In the late nineteen sixties during the rule of one of the United Front governments, there was a police revolt against the government. Rebellious policemen attacked the state legislature building. Legislators, including the Speaker himself, fled in all directions. Jyoti Basu, who was in his room in the Assembly building, kept working there, unflappable as ever. As the Home Minister he was the prime target of the rebellious policemen, but he stayed put. When the police mob got to his room, the very sight of him, sitting there unflinchingly, brought it to a halt. Then he coolly addressed them: "You can do what you please here, but how will you face the masses who will come for you when they hear the news of your attack?" The mob disappeared sheepishly. This combination of raw courage that is almost "natural" since no other course of action would strike him on an occasion like this, and of faith in the masses, defined Jyoti Basu. One cannot get away doing what one likes; one is accountable to the masses who will come eventually.
Journalese is in the habit of crediting Jyoti Basu with "flexibility". Underlying this "flexibility", however, was immense courage. It was not "flexibility" of opportunism but "flexibility" based on principles, "flexibility" necessary in the interests of the people, the kind of "flexibility" that the Chinese Communists had displayed when they had abducted Chiang Kai-shek from Xian to sign an agreement with them to defend China against Japanese invasion.

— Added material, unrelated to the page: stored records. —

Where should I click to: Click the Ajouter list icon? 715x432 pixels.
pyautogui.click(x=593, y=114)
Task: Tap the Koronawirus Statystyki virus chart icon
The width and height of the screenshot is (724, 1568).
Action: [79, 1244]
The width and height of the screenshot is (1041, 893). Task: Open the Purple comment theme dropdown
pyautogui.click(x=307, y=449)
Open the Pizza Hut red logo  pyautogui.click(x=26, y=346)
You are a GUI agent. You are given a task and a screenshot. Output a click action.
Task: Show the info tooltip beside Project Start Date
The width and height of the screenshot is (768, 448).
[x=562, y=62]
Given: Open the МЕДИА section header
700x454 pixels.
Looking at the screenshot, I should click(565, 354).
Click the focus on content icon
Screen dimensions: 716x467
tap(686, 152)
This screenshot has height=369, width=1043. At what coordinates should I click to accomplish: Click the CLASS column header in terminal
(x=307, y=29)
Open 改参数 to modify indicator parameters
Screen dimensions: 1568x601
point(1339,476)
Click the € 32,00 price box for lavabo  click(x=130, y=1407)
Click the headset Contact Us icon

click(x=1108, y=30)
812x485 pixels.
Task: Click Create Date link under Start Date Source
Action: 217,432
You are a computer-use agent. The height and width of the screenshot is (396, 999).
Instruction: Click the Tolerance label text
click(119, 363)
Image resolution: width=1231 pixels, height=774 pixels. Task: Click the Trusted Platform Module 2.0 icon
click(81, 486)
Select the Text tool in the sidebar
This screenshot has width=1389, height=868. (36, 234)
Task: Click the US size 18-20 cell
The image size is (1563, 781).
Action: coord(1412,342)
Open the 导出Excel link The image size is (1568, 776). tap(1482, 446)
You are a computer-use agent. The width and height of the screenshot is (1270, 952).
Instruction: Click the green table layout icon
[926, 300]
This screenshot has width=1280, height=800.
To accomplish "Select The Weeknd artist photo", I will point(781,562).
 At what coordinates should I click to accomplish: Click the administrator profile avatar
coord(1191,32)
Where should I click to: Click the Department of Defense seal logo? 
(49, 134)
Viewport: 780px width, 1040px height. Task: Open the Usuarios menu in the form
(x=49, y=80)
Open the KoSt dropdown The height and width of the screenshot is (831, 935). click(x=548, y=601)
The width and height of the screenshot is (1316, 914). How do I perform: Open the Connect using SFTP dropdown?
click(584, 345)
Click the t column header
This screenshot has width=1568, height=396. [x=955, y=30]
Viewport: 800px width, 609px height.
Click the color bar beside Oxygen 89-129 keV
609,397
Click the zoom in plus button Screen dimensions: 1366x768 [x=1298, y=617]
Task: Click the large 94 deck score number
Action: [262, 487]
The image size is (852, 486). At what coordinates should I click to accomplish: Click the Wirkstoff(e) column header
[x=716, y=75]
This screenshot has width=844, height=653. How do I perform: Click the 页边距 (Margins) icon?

Anyone familiar with events in West Bengal in the early-seventies knows the immense sacrifices made by the Marxists during the period of semi-fascist terror. Jyoti Basu had been a witness and a victim of it. He had called off his polling agents from the Baranagar constituency in the face of the massive booth capturing that his opponents had unleashed in the 1972 Assembly polls. And yet it was Jyoti Basu who was the architect of a united front with the very same opponents in 2004, when the UPA formed a government at the centre supported from the outside by the Left. And that support was steadfast; if that government did not last its full term, it was for no fault of Jyoti Basu and his Party.
To be able to unite even against one’s bitterest opponents when the interests of the people so demand requires intellectual courage of the highest order. In leading his Party to support the UPA in order to prevent the ascendancy of communal fascism, Jyoti Basu displayed that rare intellectual courage, which again can come only from a deep knowledge and understanding of the masses.
I had met Jyoti Basu for the last time in 2005, when, as the Conference-President-elect of the Indian Society of Labour Economics, I had gone to invite him to inaugurate the Conference. He agreed graciously despite poor health. After he had spoken, deeply critical of neoliberal economic policies and, in particular, of the introduction of "labour market flexibility", he asked me to send a copy of the speech to Prime Minister Manmohan Singh. "Flexibility" of the sort Jyoti Basu valued meant speaking truth to all, including those whose views are opposed to yours.